Segment Start: PROVIDED DATA
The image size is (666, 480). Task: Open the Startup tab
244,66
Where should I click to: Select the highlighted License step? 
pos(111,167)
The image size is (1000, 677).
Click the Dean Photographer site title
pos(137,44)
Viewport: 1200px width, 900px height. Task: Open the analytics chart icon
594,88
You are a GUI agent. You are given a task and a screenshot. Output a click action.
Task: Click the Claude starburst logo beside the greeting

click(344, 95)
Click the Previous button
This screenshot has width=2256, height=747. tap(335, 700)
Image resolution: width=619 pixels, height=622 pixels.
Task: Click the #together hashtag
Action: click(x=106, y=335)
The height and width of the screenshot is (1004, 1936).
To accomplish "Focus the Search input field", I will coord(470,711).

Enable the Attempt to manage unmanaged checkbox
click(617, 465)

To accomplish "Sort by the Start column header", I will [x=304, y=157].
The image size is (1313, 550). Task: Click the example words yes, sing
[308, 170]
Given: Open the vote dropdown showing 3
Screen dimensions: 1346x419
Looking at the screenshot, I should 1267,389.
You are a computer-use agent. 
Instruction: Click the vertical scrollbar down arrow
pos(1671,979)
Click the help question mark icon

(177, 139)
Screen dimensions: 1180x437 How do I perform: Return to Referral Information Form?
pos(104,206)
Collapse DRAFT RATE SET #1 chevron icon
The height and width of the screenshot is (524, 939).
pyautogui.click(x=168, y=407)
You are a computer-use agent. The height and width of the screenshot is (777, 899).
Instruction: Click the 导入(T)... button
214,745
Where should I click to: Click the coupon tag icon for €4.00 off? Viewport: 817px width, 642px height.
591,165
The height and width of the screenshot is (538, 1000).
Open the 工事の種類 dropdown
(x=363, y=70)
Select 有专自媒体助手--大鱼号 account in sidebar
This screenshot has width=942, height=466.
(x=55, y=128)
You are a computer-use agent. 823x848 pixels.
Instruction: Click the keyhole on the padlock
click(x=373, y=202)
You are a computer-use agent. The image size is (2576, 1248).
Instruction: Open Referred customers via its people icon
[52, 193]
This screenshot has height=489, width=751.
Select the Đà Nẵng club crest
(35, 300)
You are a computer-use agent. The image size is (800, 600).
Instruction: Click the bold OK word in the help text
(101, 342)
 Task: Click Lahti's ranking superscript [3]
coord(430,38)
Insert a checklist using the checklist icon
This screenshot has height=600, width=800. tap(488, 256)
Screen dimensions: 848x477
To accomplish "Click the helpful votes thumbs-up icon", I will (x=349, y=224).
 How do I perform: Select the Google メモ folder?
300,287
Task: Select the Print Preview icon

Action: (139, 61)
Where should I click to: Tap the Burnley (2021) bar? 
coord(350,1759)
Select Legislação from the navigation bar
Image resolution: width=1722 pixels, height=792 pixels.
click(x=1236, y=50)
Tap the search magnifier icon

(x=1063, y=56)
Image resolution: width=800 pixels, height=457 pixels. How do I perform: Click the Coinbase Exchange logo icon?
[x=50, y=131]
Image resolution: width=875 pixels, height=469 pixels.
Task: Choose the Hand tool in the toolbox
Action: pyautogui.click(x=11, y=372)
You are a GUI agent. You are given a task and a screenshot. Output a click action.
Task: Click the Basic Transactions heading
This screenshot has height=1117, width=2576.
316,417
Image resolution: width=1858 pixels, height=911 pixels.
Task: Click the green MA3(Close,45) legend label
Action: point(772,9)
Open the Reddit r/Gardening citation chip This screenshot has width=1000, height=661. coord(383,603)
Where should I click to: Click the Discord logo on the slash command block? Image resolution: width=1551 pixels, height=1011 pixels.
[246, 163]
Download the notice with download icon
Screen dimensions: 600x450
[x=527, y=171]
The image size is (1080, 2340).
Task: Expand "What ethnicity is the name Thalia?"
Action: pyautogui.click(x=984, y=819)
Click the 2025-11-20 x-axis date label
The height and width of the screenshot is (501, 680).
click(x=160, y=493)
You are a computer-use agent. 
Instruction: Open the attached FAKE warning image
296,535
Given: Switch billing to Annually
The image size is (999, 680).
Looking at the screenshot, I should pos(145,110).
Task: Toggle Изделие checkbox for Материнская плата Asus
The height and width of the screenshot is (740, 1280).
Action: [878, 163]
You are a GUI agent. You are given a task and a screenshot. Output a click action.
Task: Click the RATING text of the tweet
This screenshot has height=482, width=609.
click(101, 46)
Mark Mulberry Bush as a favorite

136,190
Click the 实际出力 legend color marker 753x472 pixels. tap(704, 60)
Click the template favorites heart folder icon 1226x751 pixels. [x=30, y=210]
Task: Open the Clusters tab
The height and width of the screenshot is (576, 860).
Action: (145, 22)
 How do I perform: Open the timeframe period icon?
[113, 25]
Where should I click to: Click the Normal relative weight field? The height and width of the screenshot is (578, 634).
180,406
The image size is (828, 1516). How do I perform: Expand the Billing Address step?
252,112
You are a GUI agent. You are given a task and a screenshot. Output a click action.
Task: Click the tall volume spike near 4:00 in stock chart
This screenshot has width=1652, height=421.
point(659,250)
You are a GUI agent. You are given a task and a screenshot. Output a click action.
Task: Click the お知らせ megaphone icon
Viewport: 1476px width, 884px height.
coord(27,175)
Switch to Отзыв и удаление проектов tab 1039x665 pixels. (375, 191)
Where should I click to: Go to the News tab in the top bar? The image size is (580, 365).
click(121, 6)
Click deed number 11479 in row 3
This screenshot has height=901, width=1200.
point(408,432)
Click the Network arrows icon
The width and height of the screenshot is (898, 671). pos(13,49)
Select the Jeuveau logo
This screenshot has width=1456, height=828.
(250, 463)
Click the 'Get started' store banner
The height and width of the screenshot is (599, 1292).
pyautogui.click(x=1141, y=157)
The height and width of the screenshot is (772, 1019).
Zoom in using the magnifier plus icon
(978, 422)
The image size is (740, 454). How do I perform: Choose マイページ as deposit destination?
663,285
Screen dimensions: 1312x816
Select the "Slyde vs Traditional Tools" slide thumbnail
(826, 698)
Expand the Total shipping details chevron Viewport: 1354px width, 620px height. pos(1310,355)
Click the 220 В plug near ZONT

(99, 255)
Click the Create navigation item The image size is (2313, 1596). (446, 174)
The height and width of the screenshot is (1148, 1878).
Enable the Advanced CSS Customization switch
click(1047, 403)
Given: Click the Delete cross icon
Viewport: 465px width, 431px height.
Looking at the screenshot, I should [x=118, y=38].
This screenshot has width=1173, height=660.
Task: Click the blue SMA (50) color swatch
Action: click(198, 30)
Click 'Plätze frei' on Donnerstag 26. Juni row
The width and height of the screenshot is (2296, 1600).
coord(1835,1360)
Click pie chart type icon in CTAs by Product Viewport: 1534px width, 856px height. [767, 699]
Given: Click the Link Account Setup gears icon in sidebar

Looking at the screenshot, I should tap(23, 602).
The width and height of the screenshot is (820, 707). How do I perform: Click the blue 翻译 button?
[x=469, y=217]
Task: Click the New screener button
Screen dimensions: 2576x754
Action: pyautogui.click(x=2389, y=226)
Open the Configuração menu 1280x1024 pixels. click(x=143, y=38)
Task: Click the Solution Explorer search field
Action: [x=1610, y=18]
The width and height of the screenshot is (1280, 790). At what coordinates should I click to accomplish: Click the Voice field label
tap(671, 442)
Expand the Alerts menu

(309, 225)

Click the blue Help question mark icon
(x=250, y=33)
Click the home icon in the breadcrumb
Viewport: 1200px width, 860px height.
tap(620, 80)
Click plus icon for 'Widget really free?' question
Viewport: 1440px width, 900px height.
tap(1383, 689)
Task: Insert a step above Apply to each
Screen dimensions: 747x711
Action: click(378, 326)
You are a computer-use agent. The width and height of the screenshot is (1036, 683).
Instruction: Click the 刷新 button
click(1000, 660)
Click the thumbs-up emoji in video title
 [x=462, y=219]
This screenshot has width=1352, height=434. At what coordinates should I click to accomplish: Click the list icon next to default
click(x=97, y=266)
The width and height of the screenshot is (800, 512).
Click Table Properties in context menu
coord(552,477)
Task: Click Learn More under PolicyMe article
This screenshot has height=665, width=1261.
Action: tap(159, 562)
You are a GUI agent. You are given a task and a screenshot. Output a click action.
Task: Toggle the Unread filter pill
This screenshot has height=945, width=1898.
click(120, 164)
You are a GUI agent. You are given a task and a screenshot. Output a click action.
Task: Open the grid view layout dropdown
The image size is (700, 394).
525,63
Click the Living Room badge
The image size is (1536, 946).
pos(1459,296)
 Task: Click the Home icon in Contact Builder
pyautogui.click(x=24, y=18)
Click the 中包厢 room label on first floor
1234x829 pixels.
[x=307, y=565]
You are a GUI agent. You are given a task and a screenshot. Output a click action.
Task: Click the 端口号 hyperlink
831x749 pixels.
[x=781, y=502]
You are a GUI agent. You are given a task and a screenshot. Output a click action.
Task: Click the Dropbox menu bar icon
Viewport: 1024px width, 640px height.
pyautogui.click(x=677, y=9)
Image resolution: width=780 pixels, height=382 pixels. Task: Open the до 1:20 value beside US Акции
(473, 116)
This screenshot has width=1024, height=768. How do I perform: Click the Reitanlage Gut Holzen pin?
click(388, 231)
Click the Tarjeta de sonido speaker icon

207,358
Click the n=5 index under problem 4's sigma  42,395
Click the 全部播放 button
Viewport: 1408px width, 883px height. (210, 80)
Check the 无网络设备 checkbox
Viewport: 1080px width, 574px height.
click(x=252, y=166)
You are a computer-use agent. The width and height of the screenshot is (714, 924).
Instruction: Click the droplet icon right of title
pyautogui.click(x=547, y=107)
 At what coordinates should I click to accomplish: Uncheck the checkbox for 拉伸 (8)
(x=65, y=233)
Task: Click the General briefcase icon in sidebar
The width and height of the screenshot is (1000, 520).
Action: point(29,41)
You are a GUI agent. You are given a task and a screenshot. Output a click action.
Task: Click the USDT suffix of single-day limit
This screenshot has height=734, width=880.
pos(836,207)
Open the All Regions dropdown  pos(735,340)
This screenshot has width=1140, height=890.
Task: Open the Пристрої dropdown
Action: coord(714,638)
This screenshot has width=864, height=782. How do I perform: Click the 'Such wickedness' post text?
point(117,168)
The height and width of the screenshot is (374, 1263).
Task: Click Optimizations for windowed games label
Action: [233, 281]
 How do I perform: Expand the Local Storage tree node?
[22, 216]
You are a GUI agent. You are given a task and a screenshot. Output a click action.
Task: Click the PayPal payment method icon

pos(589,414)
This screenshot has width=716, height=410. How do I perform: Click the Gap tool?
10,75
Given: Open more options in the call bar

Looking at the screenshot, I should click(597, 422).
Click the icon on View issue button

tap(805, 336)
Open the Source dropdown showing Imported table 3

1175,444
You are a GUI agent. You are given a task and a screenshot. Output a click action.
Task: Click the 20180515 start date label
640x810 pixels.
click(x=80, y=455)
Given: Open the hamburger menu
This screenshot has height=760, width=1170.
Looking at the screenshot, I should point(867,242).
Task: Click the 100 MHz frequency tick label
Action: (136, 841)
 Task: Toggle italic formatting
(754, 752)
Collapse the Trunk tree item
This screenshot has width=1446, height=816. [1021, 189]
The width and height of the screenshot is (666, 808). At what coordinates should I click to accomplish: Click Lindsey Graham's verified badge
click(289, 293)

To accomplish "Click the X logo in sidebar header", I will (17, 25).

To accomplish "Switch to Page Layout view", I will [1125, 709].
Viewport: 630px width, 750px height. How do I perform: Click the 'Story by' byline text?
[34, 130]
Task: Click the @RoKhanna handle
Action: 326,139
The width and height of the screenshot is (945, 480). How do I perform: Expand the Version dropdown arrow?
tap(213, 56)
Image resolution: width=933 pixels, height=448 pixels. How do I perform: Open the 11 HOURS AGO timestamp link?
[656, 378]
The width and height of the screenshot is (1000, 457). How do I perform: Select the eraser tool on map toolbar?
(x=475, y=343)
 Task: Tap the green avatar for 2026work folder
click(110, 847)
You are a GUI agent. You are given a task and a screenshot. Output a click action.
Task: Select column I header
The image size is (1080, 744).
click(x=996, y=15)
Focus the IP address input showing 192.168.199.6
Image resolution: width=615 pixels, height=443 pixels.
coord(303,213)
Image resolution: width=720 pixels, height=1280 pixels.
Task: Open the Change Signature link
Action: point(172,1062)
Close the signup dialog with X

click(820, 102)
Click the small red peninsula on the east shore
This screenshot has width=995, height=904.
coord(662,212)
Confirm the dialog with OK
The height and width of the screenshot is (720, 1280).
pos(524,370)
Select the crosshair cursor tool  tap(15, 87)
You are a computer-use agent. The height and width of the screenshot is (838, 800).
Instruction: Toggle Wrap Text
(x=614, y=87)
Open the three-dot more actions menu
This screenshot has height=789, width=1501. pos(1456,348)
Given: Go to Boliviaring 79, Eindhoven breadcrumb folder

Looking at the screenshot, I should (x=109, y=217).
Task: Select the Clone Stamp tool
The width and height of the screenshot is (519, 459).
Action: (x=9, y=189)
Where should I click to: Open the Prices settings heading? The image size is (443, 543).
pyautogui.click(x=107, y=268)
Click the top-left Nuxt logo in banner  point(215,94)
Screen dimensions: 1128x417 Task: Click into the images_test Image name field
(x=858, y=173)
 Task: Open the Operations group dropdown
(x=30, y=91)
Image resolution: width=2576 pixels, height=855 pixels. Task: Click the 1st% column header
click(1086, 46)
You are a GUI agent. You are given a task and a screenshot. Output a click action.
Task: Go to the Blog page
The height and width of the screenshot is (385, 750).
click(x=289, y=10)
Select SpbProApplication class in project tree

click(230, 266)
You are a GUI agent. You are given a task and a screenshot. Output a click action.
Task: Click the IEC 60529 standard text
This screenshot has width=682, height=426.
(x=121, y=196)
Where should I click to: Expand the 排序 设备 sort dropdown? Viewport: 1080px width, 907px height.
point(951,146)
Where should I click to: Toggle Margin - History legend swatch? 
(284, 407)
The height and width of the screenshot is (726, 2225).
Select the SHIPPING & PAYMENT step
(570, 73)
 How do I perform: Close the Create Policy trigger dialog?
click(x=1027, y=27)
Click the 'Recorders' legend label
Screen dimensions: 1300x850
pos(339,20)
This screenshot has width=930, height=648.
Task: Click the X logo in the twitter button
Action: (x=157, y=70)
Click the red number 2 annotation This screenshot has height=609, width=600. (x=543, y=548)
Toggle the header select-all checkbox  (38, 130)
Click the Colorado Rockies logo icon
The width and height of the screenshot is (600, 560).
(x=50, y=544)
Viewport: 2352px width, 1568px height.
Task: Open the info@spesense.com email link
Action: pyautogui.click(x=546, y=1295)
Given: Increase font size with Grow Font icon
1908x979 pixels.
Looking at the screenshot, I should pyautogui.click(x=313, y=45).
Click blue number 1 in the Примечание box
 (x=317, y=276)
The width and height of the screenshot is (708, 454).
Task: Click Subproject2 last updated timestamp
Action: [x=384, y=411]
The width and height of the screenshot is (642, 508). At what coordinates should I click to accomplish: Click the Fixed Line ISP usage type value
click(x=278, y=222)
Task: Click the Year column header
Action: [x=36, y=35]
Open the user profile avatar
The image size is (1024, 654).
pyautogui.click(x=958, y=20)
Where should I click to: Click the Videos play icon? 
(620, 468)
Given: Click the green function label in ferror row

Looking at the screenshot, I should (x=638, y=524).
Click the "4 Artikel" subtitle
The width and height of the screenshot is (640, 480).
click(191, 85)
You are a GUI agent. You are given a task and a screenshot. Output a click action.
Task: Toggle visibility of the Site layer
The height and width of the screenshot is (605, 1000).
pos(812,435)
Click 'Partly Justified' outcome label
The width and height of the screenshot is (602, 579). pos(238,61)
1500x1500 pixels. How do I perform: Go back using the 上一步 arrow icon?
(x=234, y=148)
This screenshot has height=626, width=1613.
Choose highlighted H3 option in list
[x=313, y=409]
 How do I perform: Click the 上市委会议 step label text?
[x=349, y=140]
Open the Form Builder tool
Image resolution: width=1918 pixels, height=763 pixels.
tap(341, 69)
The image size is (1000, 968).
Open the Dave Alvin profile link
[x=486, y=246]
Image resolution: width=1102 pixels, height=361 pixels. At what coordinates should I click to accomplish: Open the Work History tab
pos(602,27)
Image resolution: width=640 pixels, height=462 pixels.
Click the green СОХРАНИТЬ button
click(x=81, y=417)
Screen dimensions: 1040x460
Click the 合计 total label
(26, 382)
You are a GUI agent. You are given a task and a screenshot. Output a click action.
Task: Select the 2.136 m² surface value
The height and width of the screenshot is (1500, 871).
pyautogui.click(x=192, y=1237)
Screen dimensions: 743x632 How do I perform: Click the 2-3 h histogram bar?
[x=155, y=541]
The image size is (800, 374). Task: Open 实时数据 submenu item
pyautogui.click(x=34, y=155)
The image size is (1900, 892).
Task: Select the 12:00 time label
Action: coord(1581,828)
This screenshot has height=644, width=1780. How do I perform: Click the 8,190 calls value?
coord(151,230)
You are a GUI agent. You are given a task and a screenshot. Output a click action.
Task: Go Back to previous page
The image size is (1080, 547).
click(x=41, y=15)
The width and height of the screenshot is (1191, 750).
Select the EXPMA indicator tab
Segment End: PROVIDED DATA
§ THE TASK
Beginning with the very first line of the material, please return exactly each line down to and including the one with "is (777, 899).".

§ EXERCISE SOLUTION
The image size is (666, 480). Task: Open the Startup tab
244,66
Where should I click to: Select the highlighted License step? 
pos(111,167)
The image size is (1000, 677).
Click the Dean Photographer site title
pos(137,44)
Viewport: 1200px width, 900px height. Task: Open the analytics chart icon
594,88
You are a GUI agent. You are given a task and a screenshot. Output a click action.
Task: Click the Claude starburst logo beside the greeting

click(344, 95)
Click the Previous button
This screenshot has width=2256, height=747. tap(335, 700)
Image resolution: width=619 pixels, height=622 pixels.
Task: Click the #together hashtag
Action: click(x=106, y=335)
The height and width of the screenshot is (1004, 1936).
To accomplish "Focus the Search input field", I will coord(470,711).

Enable the Attempt to manage unmanaged checkbox
click(617, 465)

To accomplish "Sort by the Start column header", I will [x=304, y=157].
The image size is (1313, 550). Task: Click the example words yes, sing
[308, 170]
Given: Open the vote dropdown showing 3
Screen dimensions: 1346x419
Looking at the screenshot, I should 1267,389.
You are a computer-use agent. 
Instruction: Click the vertical scrollbar down arrow
pos(1671,979)
Click the help question mark icon

(177, 139)
Screen dimensions: 1180x437 How do I perform: Return to Referral Information Form?
pos(104,206)
Collapse DRAFT RATE SET #1 chevron icon
The height and width of the screenshot is (524, 939).
pyautogui.click(x=168, y=407)
You are a computer-use agent. The height and width of the screenshot is (777, 899).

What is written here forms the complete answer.